# Sig P238 SR# question



## BugMan (Jan 21, 2012)

I bought a P238 at the last Winston-Salem gun show. It's my first Sig and I don't know much about Sigs
Does anybody have Serial number knowledge with sigs?

The Sr. number is DA0087**


----------



## Daka (Jun 16, 2010)

I have one that I bought about a year and a half ago (new) 27AO155xx...nice gun no problems
Yours has nice grips, mine are the standarg black.....(wanna trade grips?)


----------



## TedDeBearFrmHell (Jul 1, 2011)

just call sig, they will tell you what you wanna know.... they will try to sell you a certificate for $50.... just say no....

german mad sigs have a code on the slide for the date..... my old p6 has the actual month and year.... why they gotta make it so difficult huh?


----------



## BugMan (Jan 21, 2012)

Daka said:


> I have one that I bought about a year and a half ago (new) 27AO155xx...nice gun no problems
> Yours has nice grips, mine are the standarg black.....(wanna trade grips?)

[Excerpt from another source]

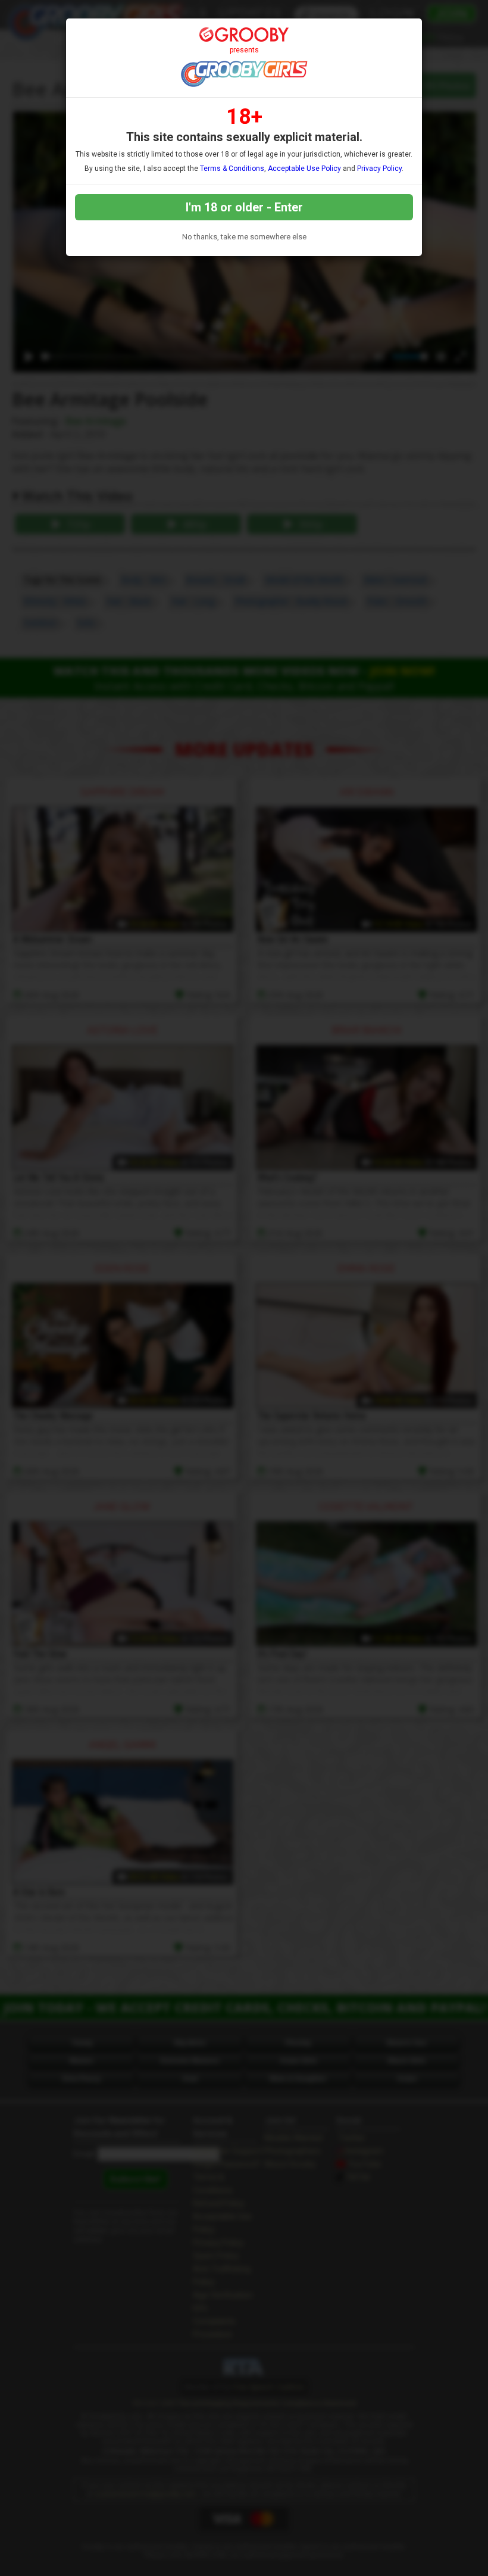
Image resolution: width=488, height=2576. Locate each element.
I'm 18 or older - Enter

Mine also had the factory grips. I bought these from Sarge's Grips at www.thefinegrain.com he does a great job.


----------



## 1jimmy (Jul 30, 2011)

i have one also. serial # 27a according to sigs web site there was a problem originally when dropped they would fire. all p238 with serial # 27 means they were made after they fixed that problem. ditto on calling sig.


----------



## Playthru (Feb 24, 2012)

I just bought one yesterday and I noticed that I have the saftey on both sides.It was born on 1 12 12 so It could be they changed so it could be for a lefty or righty.


----------